● Goal of the exercise
In the material below, begin at the line that has "This screenshot has width=1177, height=696.", stop after the line that has "Given: Click the", and transcribe those lines exactly, without pictures.

%%

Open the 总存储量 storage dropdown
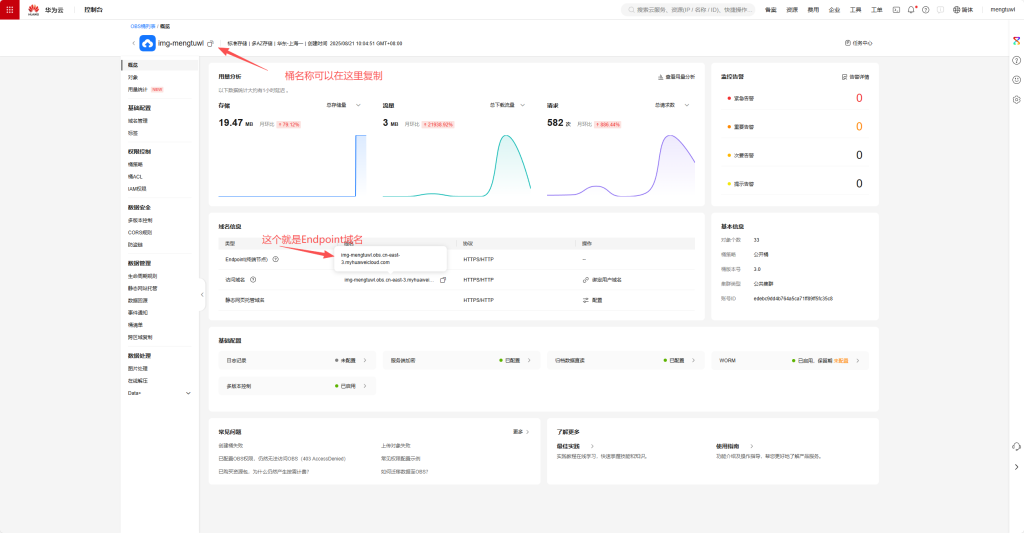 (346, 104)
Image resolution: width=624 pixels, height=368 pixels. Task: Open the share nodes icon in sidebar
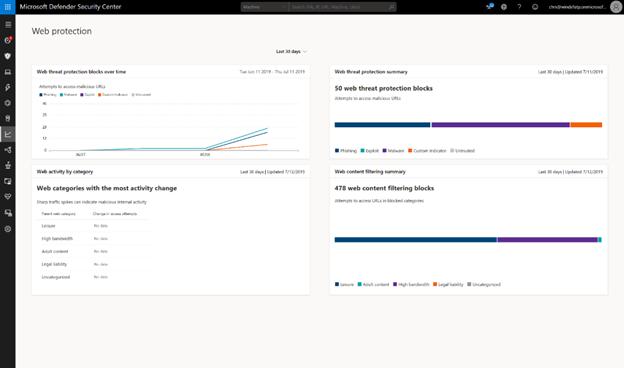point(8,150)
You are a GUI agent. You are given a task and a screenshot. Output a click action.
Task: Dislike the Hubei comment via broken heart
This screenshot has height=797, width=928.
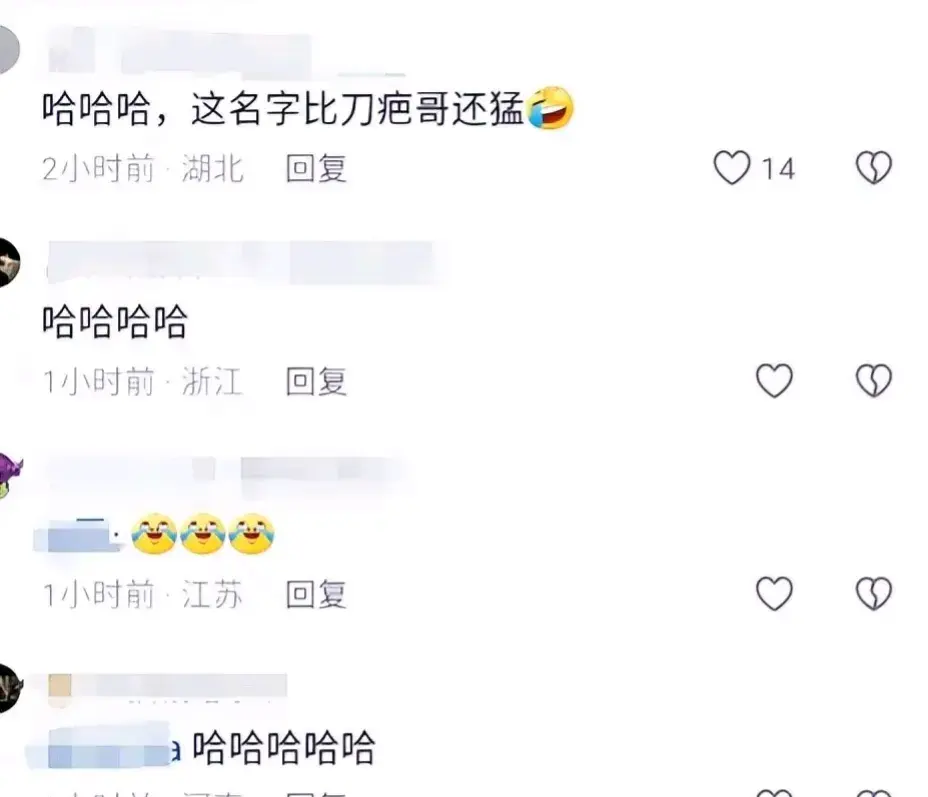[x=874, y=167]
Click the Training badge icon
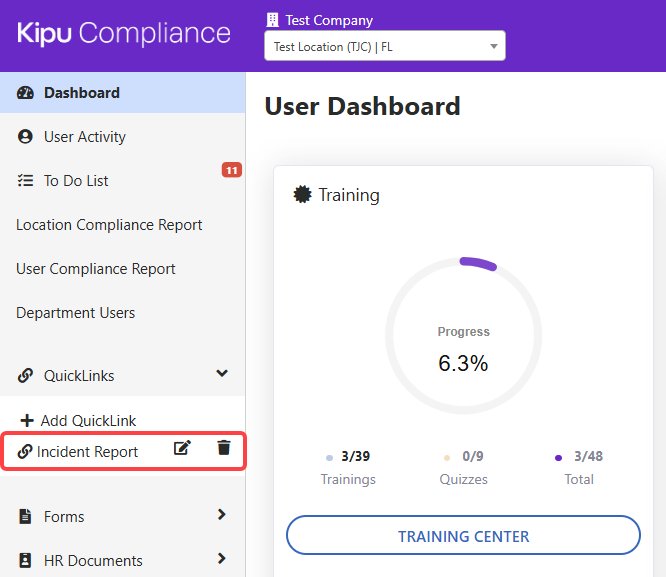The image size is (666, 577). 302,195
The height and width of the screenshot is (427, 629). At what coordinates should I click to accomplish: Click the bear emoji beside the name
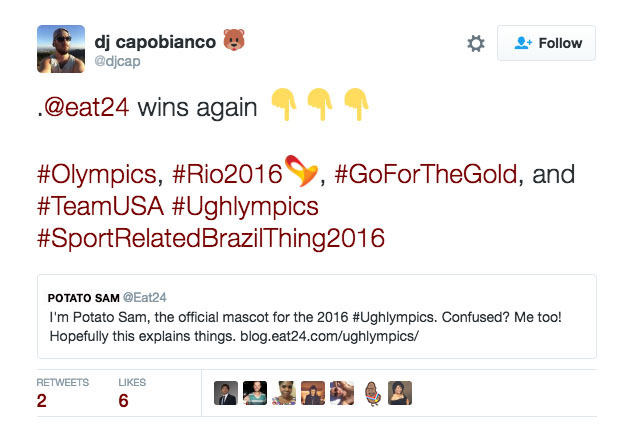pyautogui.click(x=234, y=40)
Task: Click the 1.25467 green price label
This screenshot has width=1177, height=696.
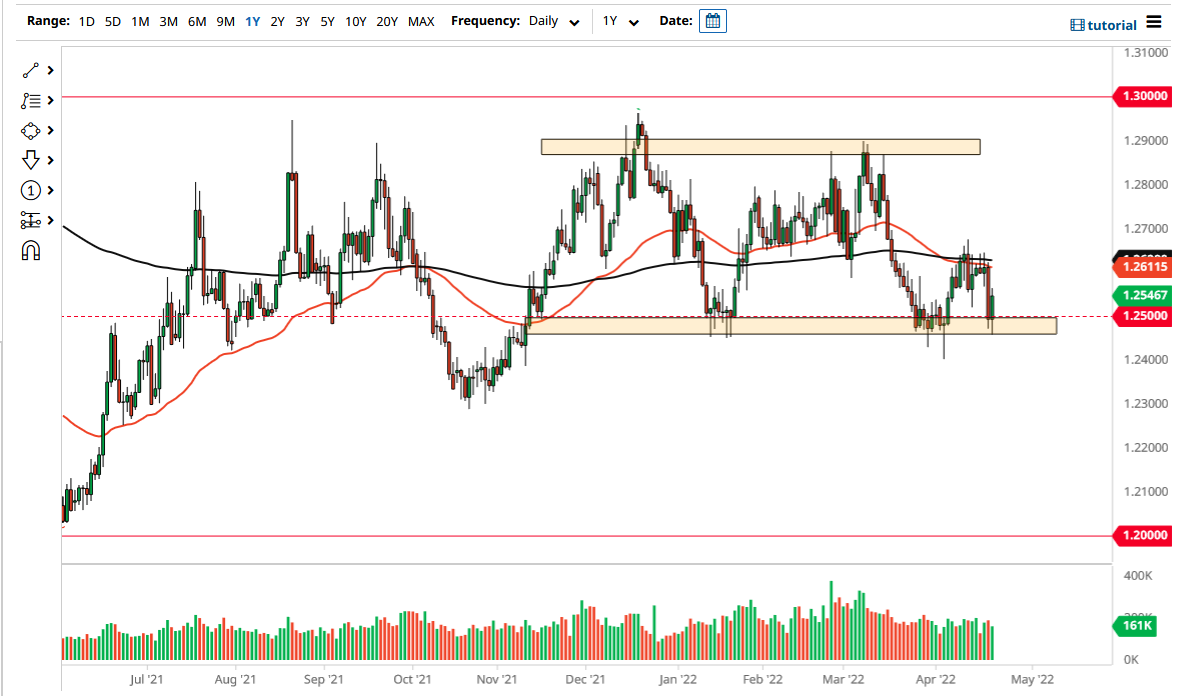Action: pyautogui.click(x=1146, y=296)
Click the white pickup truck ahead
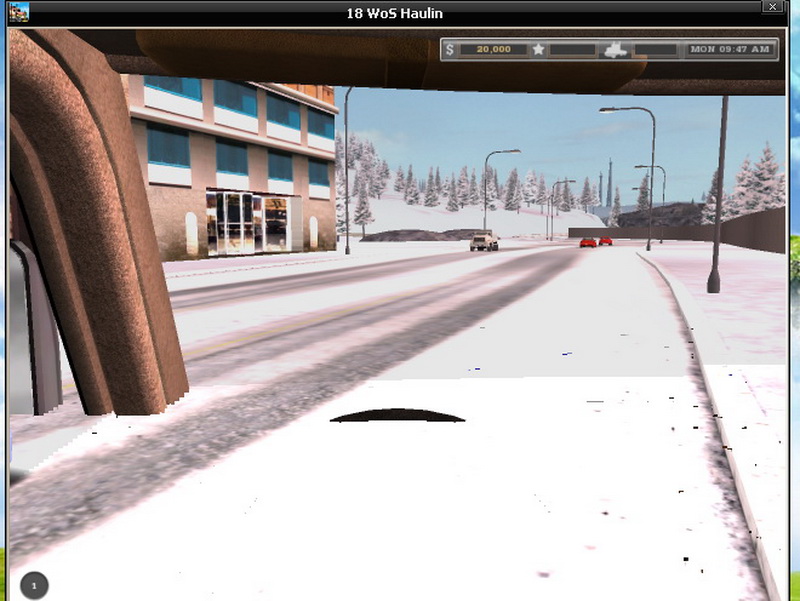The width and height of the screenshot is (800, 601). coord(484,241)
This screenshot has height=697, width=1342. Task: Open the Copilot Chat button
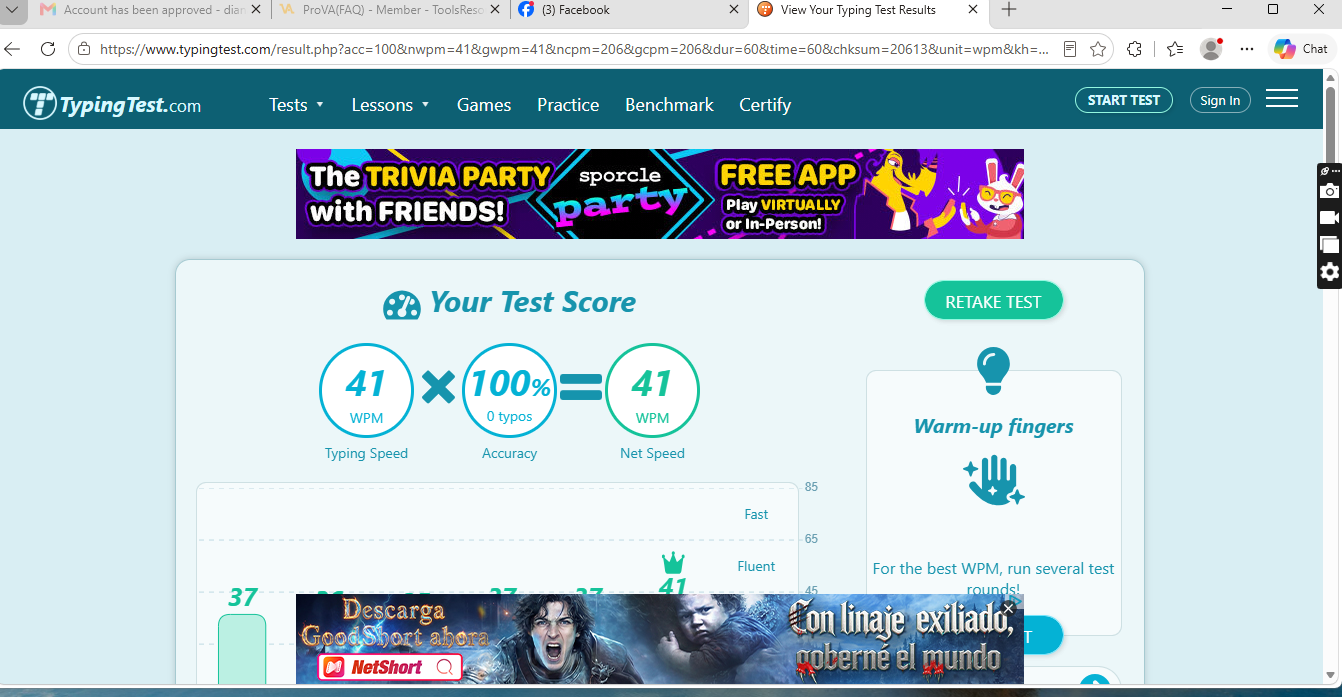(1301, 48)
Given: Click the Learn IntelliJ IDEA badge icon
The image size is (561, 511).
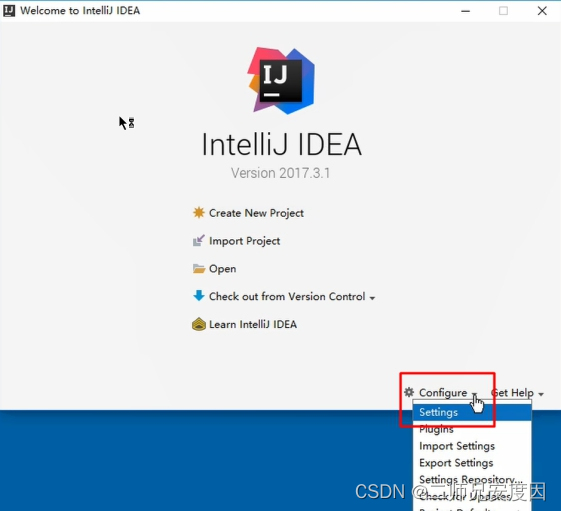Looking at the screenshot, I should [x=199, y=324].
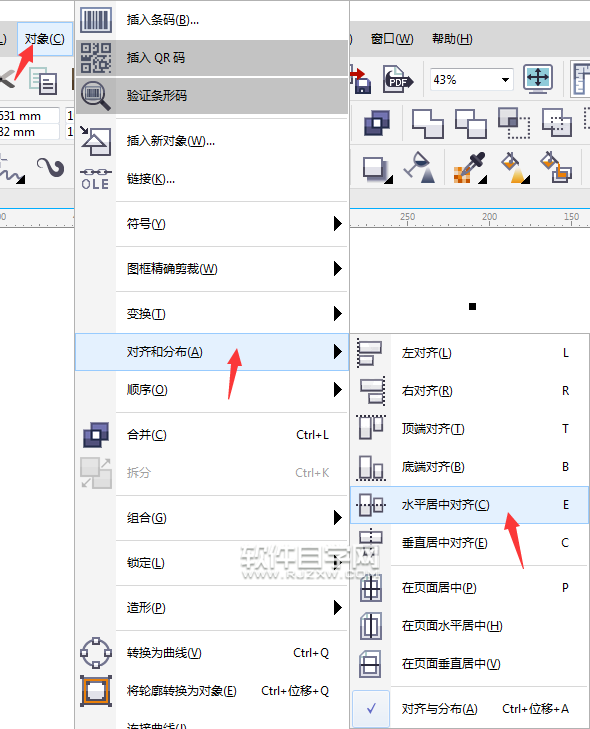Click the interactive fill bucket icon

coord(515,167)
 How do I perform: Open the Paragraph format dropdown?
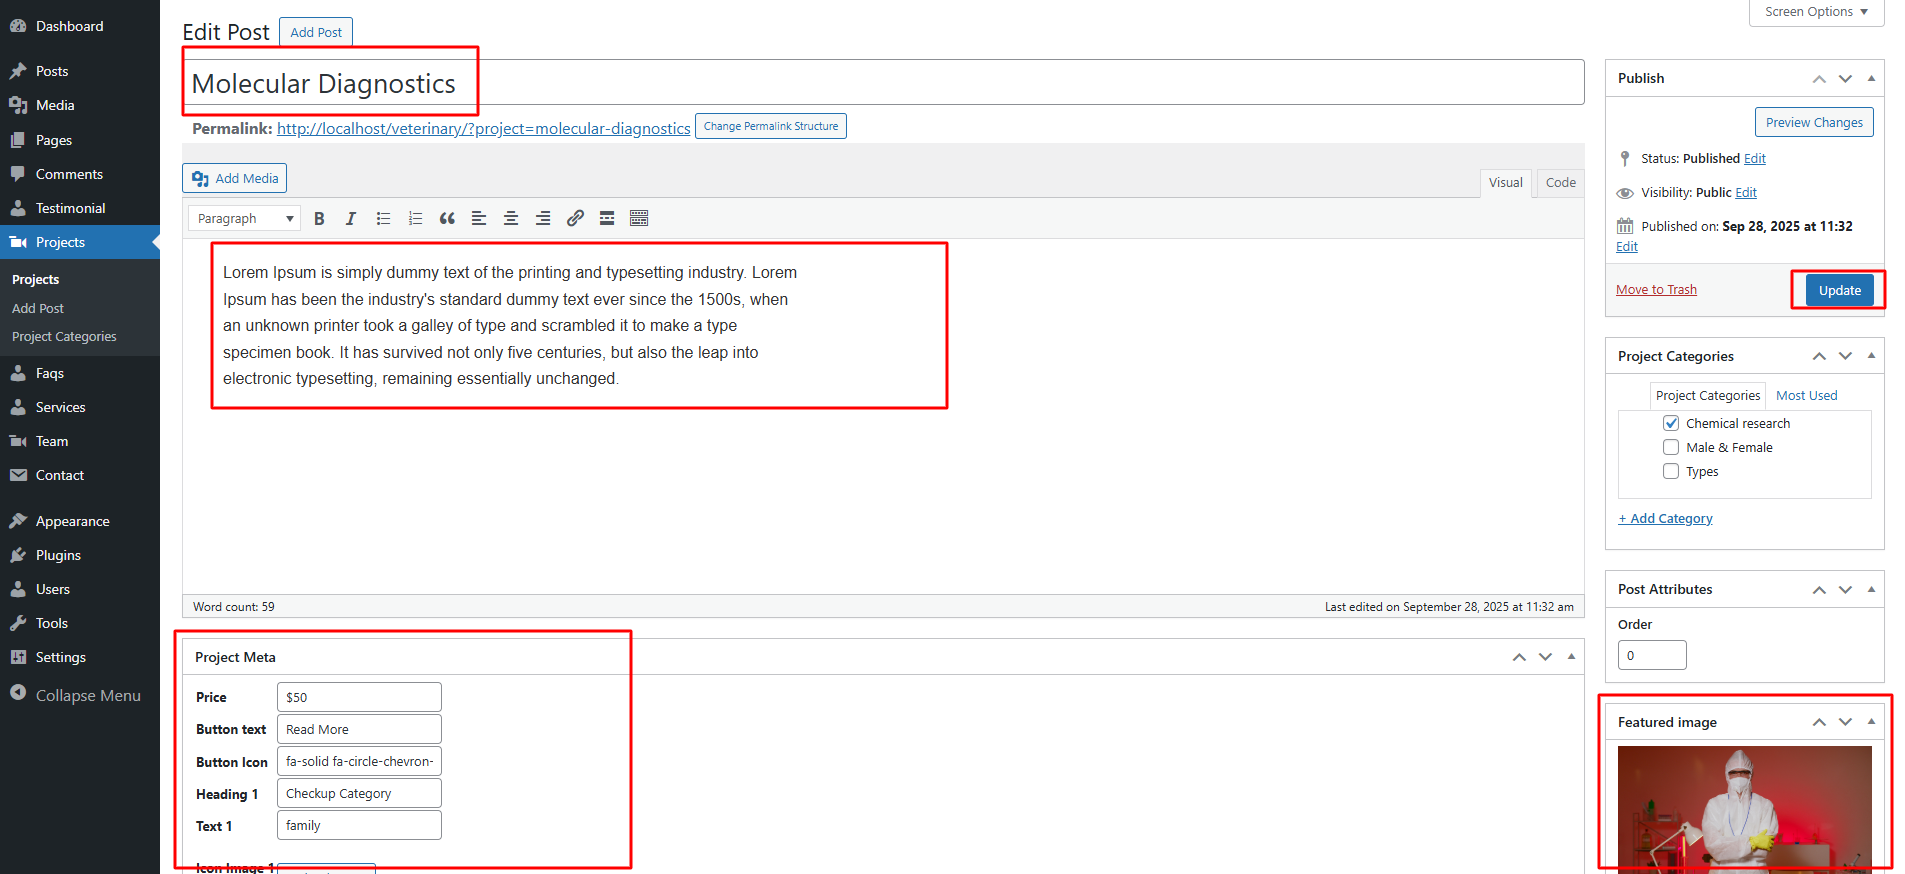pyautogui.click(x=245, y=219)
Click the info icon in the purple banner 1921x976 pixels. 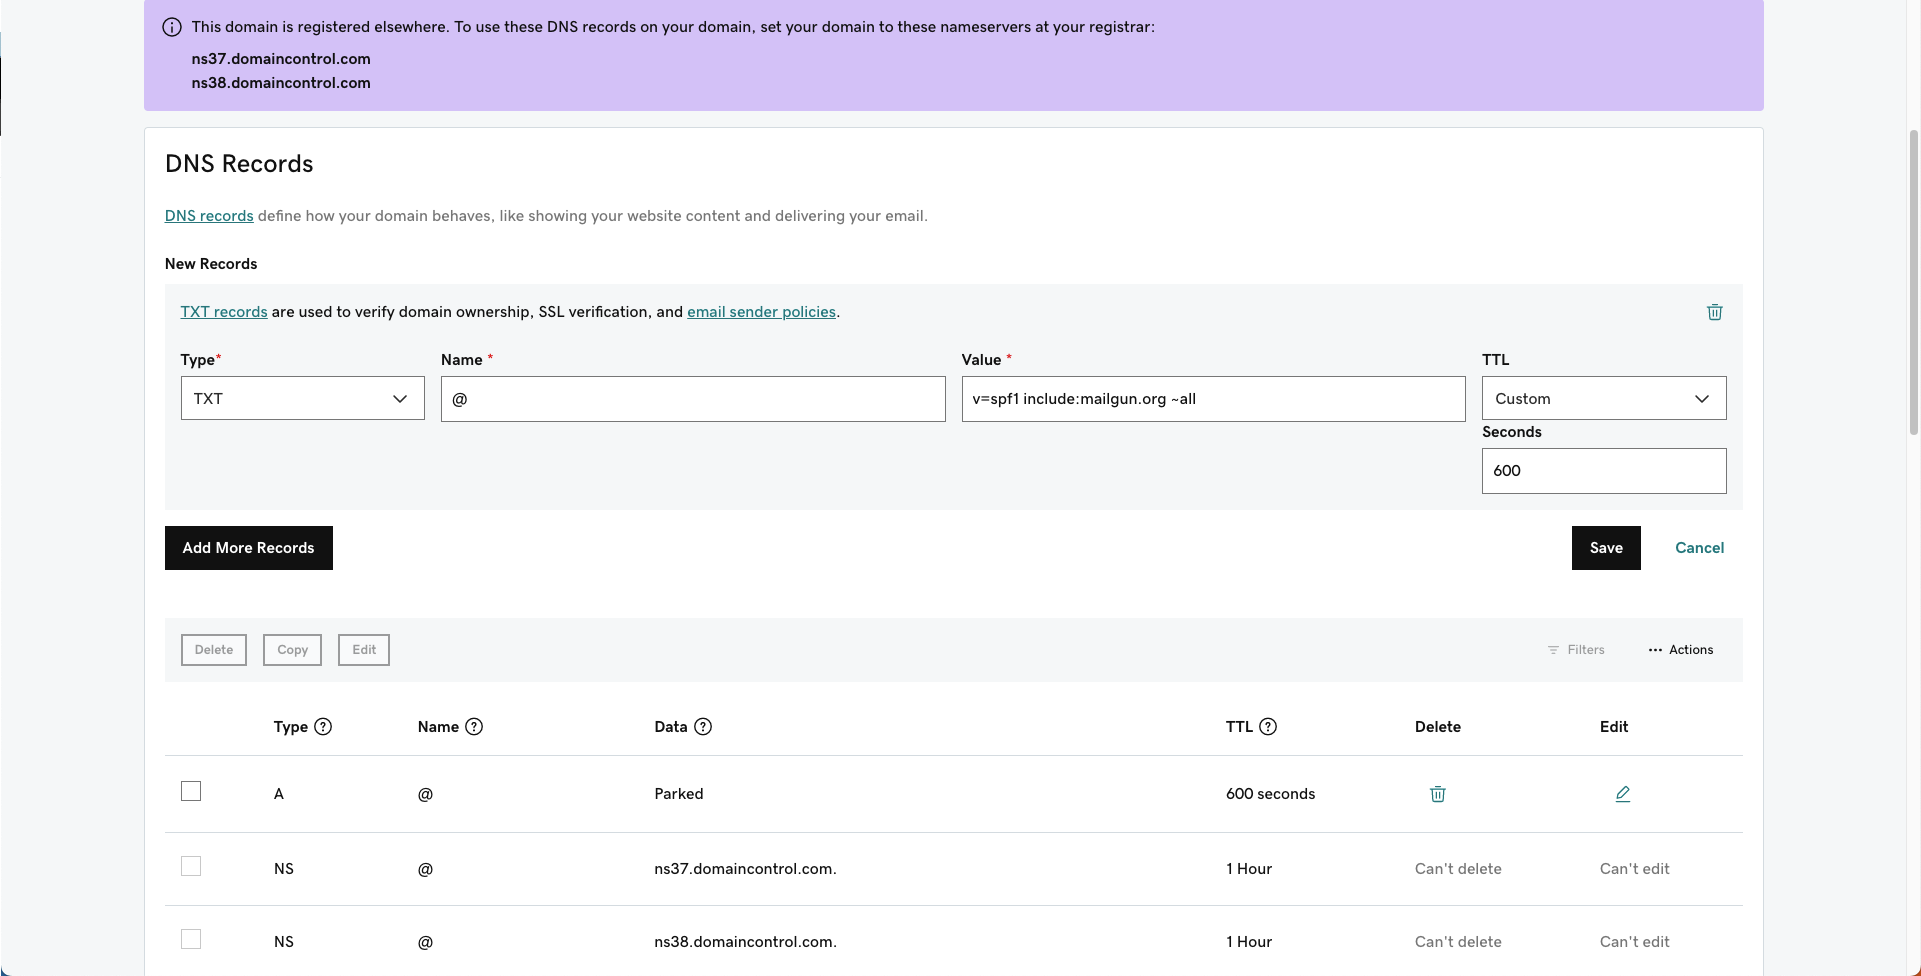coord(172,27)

%%

● Expected answer
This screenshot has width=1177, height=696.
Action: pyautogui.click(x=1146, y=296)
Click the white pickup truck ahead
The width and height of the screenshot is (800, 601). coord(484,241)
This screenshot has height=697, width=1342. Task: Open the Copilot Chat button
(1301, 48)
Given: Click the Learn IntelliJ IDEA badge icon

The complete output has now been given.